===== 提示文 =====
保証期間は2年間あるので安心です。パッケージに明記してあるとおり「Compatible with Android」で、USB-Cを搭載したAndroidでの互換性が確保されています。
RMCE-USB以外はマニュアルと保証規定が含まれます。
MMCXコネクタ周りには、ユーザーが曲げられるよう、ワイヤーが含まれています。購入時はまっすぐな状態。
シュアがけできるよう、自分の耳に合わせて曲げることができます。柔らかすぎず、固すぎず、微調整もしやすいです。SHURE純正だけあって、標準のケーブルを使っている人なら違和感なく利用できます。
SHURE純正のMMCXケーブルには、いくつか種類があるので、比較してみます。
コネクタ以外はLightningケーブル版と同じ
SHURE製MMCXケーブルをまとめてみました。左側は3.5mmステレオジャックのケーブル、中央はUSB-Cコネクタを備えたRMCE-USB、右側はLightningコネクタを備えたRMCE-LTGです。
この中でも、RMCE-USB(写真左)とRMCE-LTG(写真右)は、ホスト側(スマホ)のコネクタ以外はほぼ同じ形状をしています。詳しく見てみましょう。


コントローラユニットは同一です。

ロゴ面も同じ。ホスト側のコネクタ以外はほぼ同一製品であることが分かります。

SHURE SE425に換装して、実際に聴いてみたいと思います。

といっても、手元にUSB-Cを搭載したAndroidスマホ/タブレットは無いので……
MacBookにUSB-Cでデジタル接続
2015年のMacBook 12インチRetineモデル登場以来、Appleは積極的にUSB-Cを搭載してきました。特にMacBookはUSB-Cを1基、それ以外はイヤホンジャックしかないという徹底ぷり。
このため、MacBookにイヤホンを繋ぐ場合には、本体右側の3.5mmイヤホンジャックに差し込むのが普通です(アナログ接続)。
MacBookを使いながら音楽を聴くには、こうなります。
しかし、USB-Cがあるということは、このRMCE-USB+SE425を直結できるということ(デジタル接続)。挿してみます。
この状態で、システム環境設定から「サウンド」の項目を見ると、USBオーディオとして「RMCE-USB」が認識されていることが分かります。こちらを選択しておきます。
左側からイヤホンを伸ばすことができます。当然ですが、この状態では唯一のデータコネクタが塞がれてしまうため、充電ができません。
果たして、右のコネクタ(3.5mmイヤホンジャック)と左のコネクタ(USB-C)でどの程度音に差が出るのでしょうか?
聴き比べ
iTunesで再生するApple Music音源と、VOXで再生するハイレゾ音源(mora.jpで購入)を、2つのポートでそれぞれ聴き比べてみました。
===== データ行 =====
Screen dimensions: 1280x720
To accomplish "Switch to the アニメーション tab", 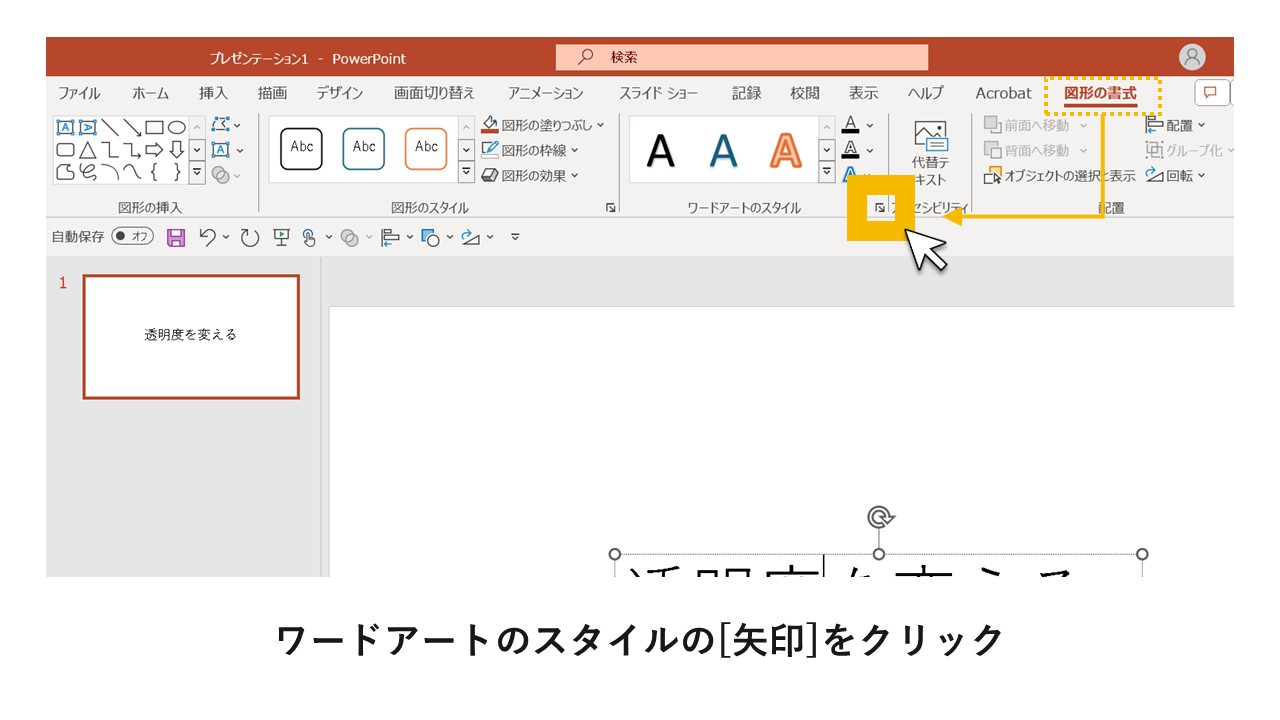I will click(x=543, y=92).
=====
▸ **実施事項**
[1] 提示文によると、保証期間は何年間ですか。
[2] 提示文中の「このため、MacBookにイヤホンを繋ぐ場合には、本体右側の3.5mmイヤホンジャックに差し込むのが普通です(アナログ接続)。」という一文を英語に翻訳してください。
[3] 提示文の「MMCXコネクタ周りには、ユ」から「SHURE SE425に換装して、実際に聴いてみたいと思います。」までを、末尾の語句も含めて一字一句違えずに書き出してください。
データ行は、提示文とは別個の資料です。

▸ **各課題の解答**
[1] 2年間です。

[2] For this reason, when connecting earphones to a MacBook, the usual way is to plug them into the 3.5mm earphone jack on the right side of the body (analog connection).

[3]
MMCXコネクタ周りには、ユーザーが曲げられるよう、ワイヤーが含まれています。購入時はまっすぐな状態。
シュアがけできるよう、自分の耳に合わせて曲げることができます。柔らかすぎず、固すぎず、微調整もしやすいです。SHURE純正だけあって、標準のケーブルを使っている人なら違和感なく利用できます。
SHURE純正のMMCXケーブルには、いくつか種類があるので、比較してみます。
コネクタ以外はLightningケーブル版と同じ
SHURE製MMCXケーブルをまとめてみました。左側は3.5mmステレオジャックのケーブル、中央はUSB-Cコネクタを備えたRMCE-USB、右側はLightningコネクタを備えたRMCE-LTGです。
この中でも、RMCE-USB(写真左)とRMCE-LTG(写真右)は、ホスト側(スマホ)のコネクタ以外はほぼ同じ形状をしています。詳しく見てみましょう。


コントローラユニットは同一です。

ロゴ面も同じ。ホスト側のコネクタ以外はほぼ同一製品であることが分かります。

SHURE SE425に換装して、実際に聴いてみたいと思います。